### MATERIAL PROVIDED
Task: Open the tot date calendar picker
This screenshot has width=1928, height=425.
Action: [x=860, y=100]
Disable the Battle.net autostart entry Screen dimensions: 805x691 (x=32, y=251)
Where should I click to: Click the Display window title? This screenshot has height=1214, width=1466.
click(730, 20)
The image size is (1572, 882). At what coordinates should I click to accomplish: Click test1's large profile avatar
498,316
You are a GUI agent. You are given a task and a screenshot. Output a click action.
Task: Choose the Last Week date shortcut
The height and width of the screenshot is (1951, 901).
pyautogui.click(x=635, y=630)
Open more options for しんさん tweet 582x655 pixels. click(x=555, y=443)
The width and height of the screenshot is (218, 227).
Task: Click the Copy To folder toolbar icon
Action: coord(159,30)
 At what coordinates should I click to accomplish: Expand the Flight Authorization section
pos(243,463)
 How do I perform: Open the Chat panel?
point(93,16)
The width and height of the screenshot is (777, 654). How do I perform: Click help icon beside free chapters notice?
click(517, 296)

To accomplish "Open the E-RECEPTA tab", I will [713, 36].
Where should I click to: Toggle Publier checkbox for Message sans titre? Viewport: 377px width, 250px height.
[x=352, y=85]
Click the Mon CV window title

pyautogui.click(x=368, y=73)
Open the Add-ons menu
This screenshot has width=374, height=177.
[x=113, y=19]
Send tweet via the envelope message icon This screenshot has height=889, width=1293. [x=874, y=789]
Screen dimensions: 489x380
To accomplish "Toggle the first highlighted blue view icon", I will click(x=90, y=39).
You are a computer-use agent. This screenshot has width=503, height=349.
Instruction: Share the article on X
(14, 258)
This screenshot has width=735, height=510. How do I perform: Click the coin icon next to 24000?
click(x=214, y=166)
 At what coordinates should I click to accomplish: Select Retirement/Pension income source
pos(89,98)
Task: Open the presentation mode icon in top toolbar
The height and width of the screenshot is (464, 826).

### BRIEF
Return only the lines of the records in which the string "agent" appears.

### YOUR SOLUTION
You are a GUI agent. You are given a task and a screenshot. Output a click action.
You are a computer-use agent. This screenshot has width=503, height=349.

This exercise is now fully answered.